The Demon of Montreal

Home > Fantasy > The Demon of Montreal > Page 9
The Demon of Montreal Page 9

by A. Michael Schwarz


  Chapter Nineteen

  The demon sat unmoving in the light of his shadow. Abby had seen him like that once before, an obsidian statue thoughtful enough to rival The Thinker. He hadn’t been sleeping, he didn’t sleep.

  She walked to him, the sweat cooling on her skin, and stood in the metallic blue of his aura. She felt his awareness of her presence, even though he didn’t speak. She stuffed her hand into a pocket and pulled out the snarled patch of hair she’d ripped from the rapist’s head. She held it out to him.

  Slowly, he raised a hand to accept the totem. “Are you okay?”

  Abby put a hand on her hip. She’d tried to clean herself up in a fresh water outlet, but it had been, largely, a failed attempt. No amount of water could clean away the bruises that already formed.

  “I’m fine.”

  He shook his head. “I don’t like this.”

  She wanted a cigarette.

  “I’m fine,” she repeated. “The beast is bigger too, growing faster now, right?”

  He exhaled. “True.”

  “So, then it’s worth it.” She bit her lip.

  “I worry…about you. You’re vulnerable.”

  She shifted her weight coolly. “You weren’t so worried that night in the church.”

  He broke from his statuesque stare and looked at her. His eyes were empty sockets. “That was before.”

  “Before what?”

  He shook his head.

  “You can’t get rid of me that easy,” she said. “I’m not going back. Ever. If you can do it, so can I.”

  “They can’t get me!” he shouted. His voice thudded in her ears. “But,” he said, nearly a whisper, “they can get you. They can take you away…forever.”

  She stepped toward him, touched his cheek just below where eyes ought to be. The chill of his essence cooled her.

  “Does a demon weep for lost love?” she whispered, bringing her heat to him.

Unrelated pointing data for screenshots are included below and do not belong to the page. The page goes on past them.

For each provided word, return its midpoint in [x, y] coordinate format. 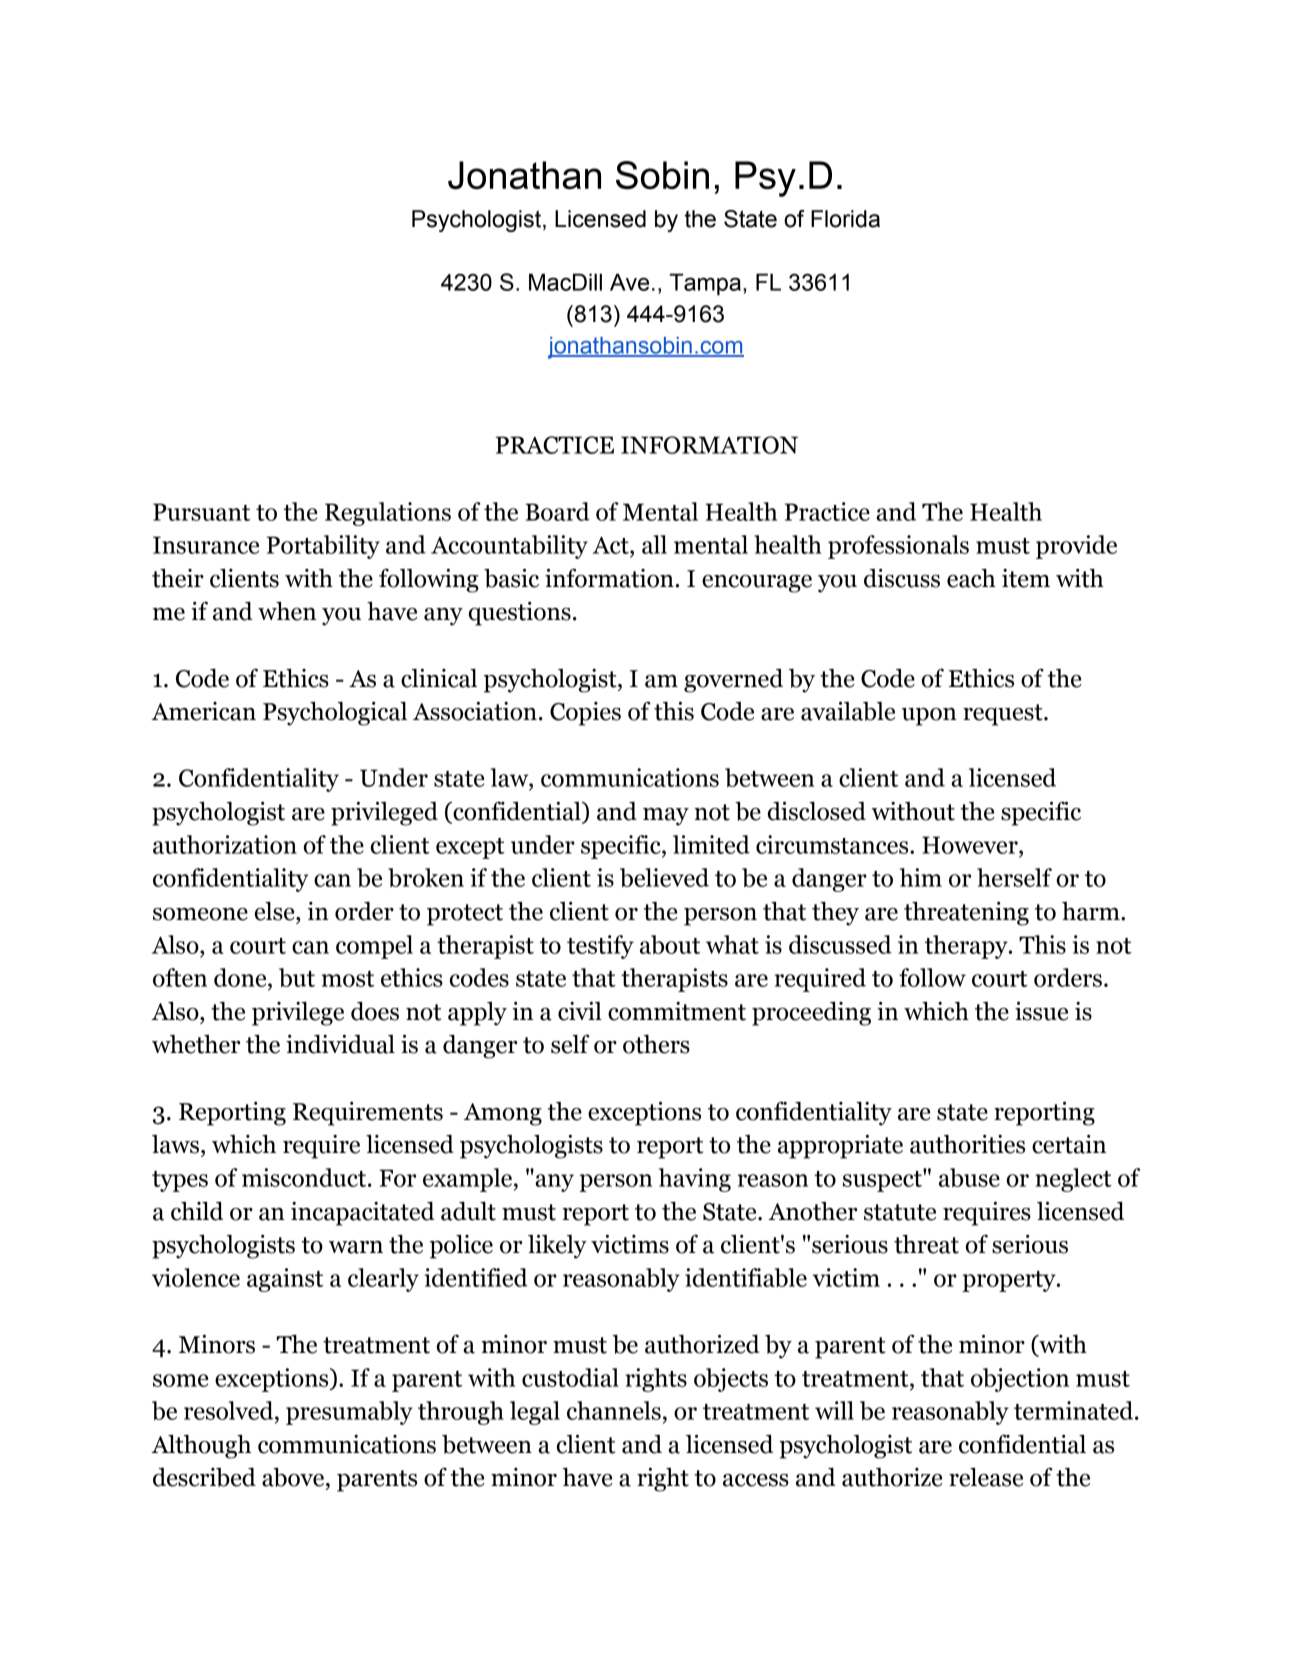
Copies [585, 714]
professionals [898, 547]
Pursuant [201, 512]
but [297, 977]
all [654, 544]
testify [600, 947]
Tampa [705, 284]
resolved [230, 1410]
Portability [323, 547]
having [695, 1180]
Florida [845, 219]
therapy [967, 947]
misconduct [305, 1177]
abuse [969, 1177]
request [1004, 715]
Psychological [335, 713]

  He shook his head and leaned a cheek into her hand, soft, loving, so cold. She could feel her touch warm him. She ached to give it. She stroked the smooth pate of his monochrome head and brought him closer to her youthful bosoms.

  “Fucking touch me,” she whispered, a command as much as a plea.

  His motions were gradual, as if moving out of time. Hands glided up, rested on the skin of her hips and she leaned into him, pressing a strip of naked midriff against lips that thawed with passion.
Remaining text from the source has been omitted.